Diciannove chilometri. Questa la larghezza dello stretto di Kerč’, ovvero la distanza tra la Crimea e la regione di Krasnodar, fino al 2014 ultimo avamposto occidentale della Federazione russa sul Mar Nero.
Una distanza che è stata coperta dal ponte “Krymskij most”, inaugurato il 15 maggio, con sei mesi di anticipo rispetto alle previsioni.
Non è un’opera come le altre.
Dal punto di vista ingegneristico, è stata un’impresa molto complessa. Basti pensare che il ponte, da oggi ufficialmente il più lungo d’Europa, è stato più volte progettato durante il XX secolo ma mai portato a termine, per difficoltà tecniche che né gli ideatori zaristi, né quelli sovietici sono riusciti a risolvere. Persino Speer, il famoso architetto di Hitler, dovette arrendersi prima di vedere il suo progetto completato (iniziato nei primi mesi del 1943, servì solo a favorire le operazioni di ritirata dopo Stalingrado, e i suoi resti furono infine distrutti dalla stessa Wehrmacht). Progetti di costruzione del ponte sono stati avanzati anche dopo l’indipendenza dell’Ucraina, ma gli accordi stipulati tra Janukovyč e Medvedev sono stati vanificati dai successivi e ben noti eventi occorsi in Crimea.
Eppure, proprio l’annessione della penisola alla Federazione russa ha accelerato la costruzione del ponte, tanto che i lavori sono cominciati già l’anno successivo, nel 2015. Il Krymskij most è stato infatti fortemente voluto da Putin, per svariate e importanti ragioni.
Prima di tutto quella logistica: dover attraversare le acque impetuose dello Stretto di Kerč’, o peggio ancora il territorio ucraino, è stato fino ad oggi un ostacolo molto serio all’integrazione (specie economica) della Crimea con la Russia.
Correlata alla precedente, la ragione strategica.
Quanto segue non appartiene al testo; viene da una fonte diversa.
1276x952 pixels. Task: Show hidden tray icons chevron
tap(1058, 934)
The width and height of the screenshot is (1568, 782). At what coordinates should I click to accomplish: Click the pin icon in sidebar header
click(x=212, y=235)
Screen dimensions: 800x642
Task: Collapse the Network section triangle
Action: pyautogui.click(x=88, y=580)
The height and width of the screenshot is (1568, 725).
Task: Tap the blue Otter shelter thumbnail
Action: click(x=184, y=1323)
Pur in assenza di una concreta minaccia di intervento internazionale, la Crimea resta oggetto di una disputa irrisolta con l’Ucraina, oltre che di sanzioni ancora attuate dagli Stati Uniti e da molti Paesi europei. A fronte di qualsiasi eventualità, la possibilità di un rapido ed efficace rifornimento militare della penisola resta essenziale per Mosca, tanto più se il ponte serve pure a tagliare fuori dal Mar Nero importanti città portuali ucraine, come Berdiansk (e Mariupol’, se dovesse tornare mai sotto la sovranità di Kiev al posto dell’attuale repubblica di Donetsk).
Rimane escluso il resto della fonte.